DOCUMENT SEGMENT ▸
########################################

Gender, operational efficiency, population density and the performance of mirofinancing institutions
Abstract
Purpose
The purpose of this research is to investigate the effect of operational efficiency, gender of the borrowers and the population density on the performance of microfinancing institutions that play a significant role in alleviating poverty in developing countries.
Design/methodology/approach
A model showing the relationships among the variables is first proposed based on the hypotheses developed in the literature review. Then the model is tested with empirical data using multiple regression and path analysis. Data used in the analysis relate to 234 microfinancing institutions across 63 countries.
Findings
The study finds that operational efficiency and gender of the borrowers have a direct impact on the performance of microfinancing institutions. Although population density does not have a direct impact on performance it has an indirect effect through operational efficiency and gender of the borrowers.

########################################

DATASET EXCERPT ▸
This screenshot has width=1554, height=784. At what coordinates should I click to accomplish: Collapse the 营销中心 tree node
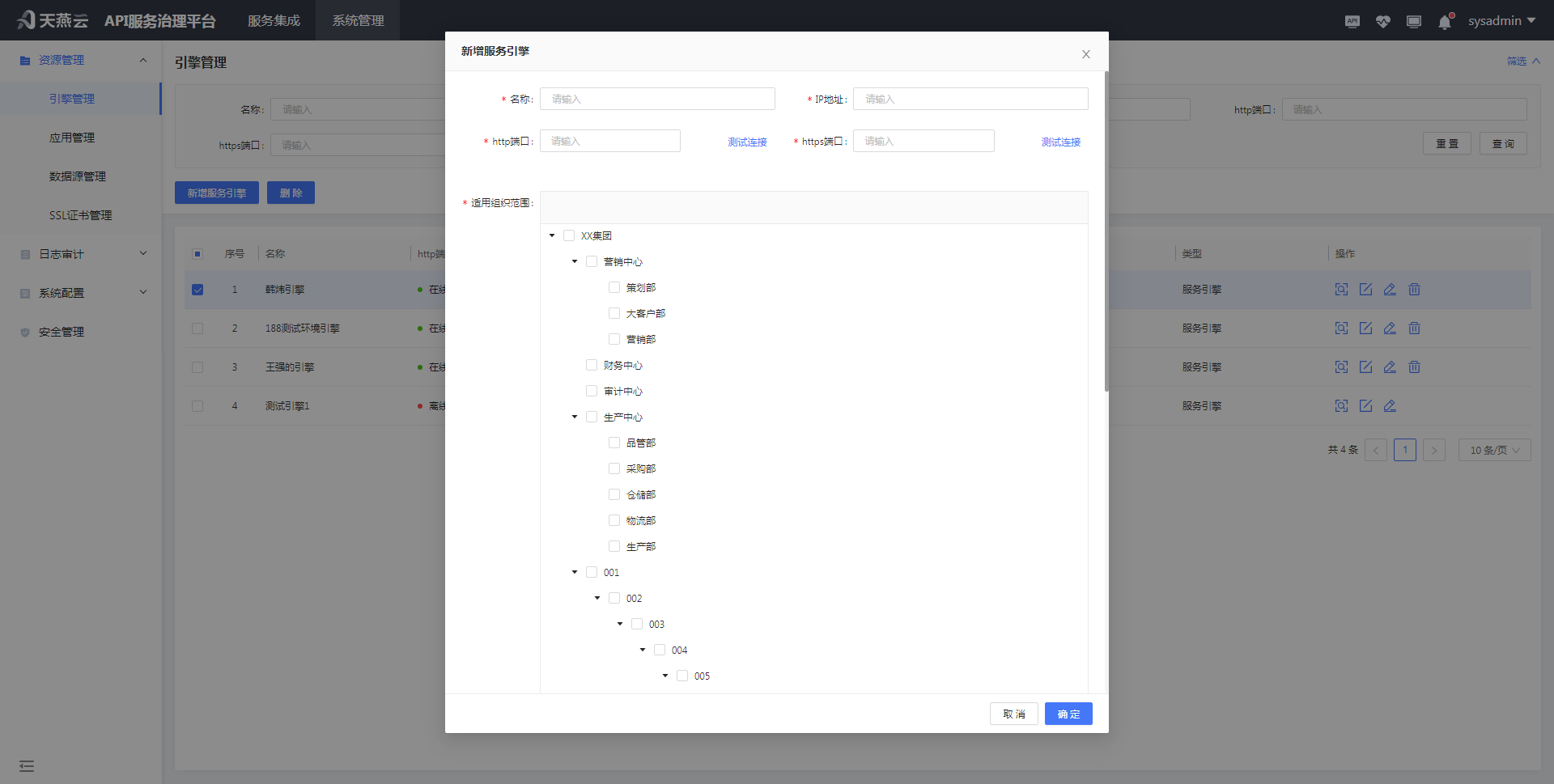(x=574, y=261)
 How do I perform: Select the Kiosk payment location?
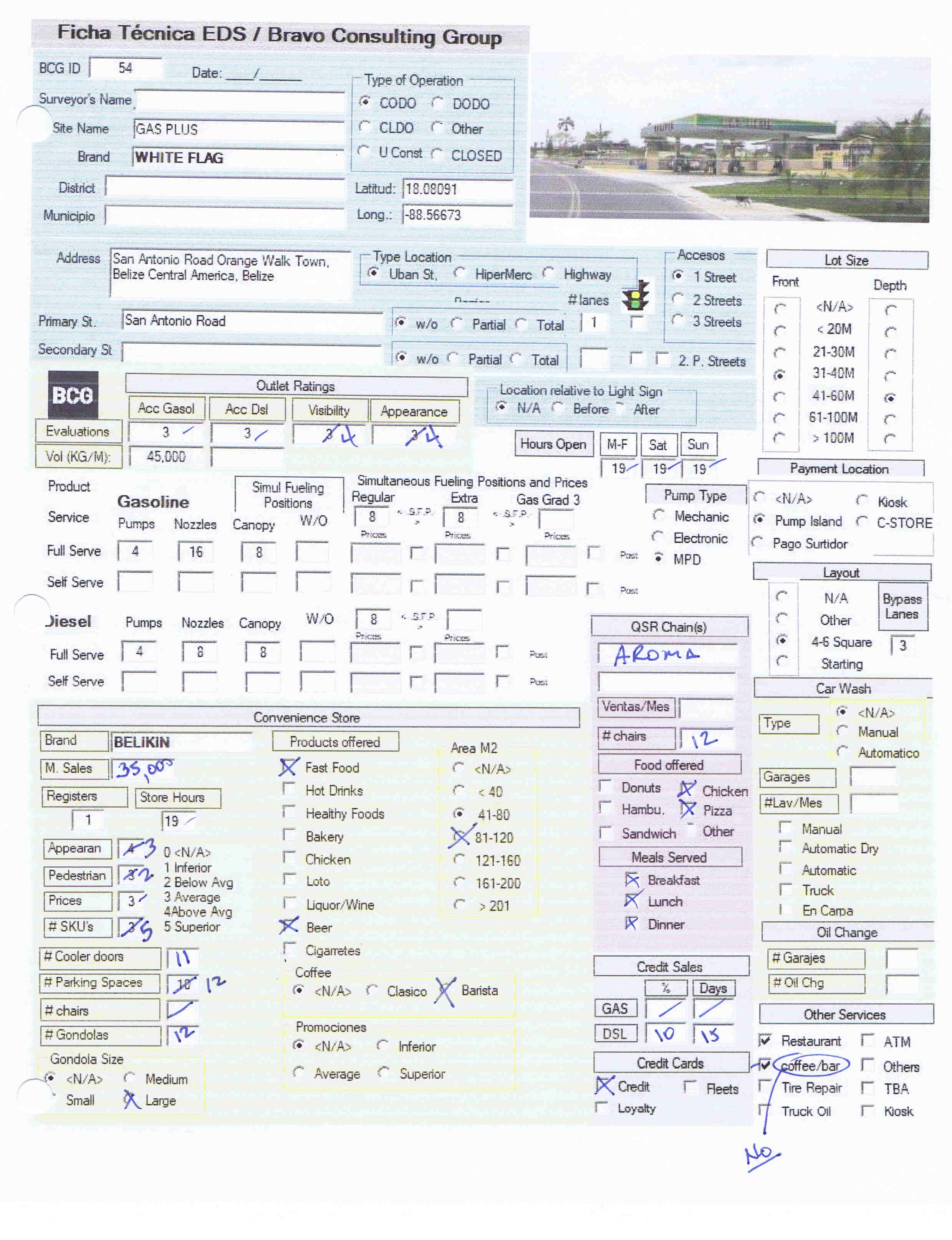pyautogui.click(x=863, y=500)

########################################

WHAT TO WORK ON ▸
Summarize the microfinance abstract above in two sentences.

WRITTEN SOLUTION ▸
Using multiple regression and path analysis on data from 234 microfinancing institutions across 63 countries, the research tests how operational efficiency, borrower gender and population density affect the performance of these institutions, which play a significant role in alleviating poverty in developing countries. It finds that operational efficiency and borrower gender directly affect performance, while population density has no direct impact but acts indirectly through those two factors.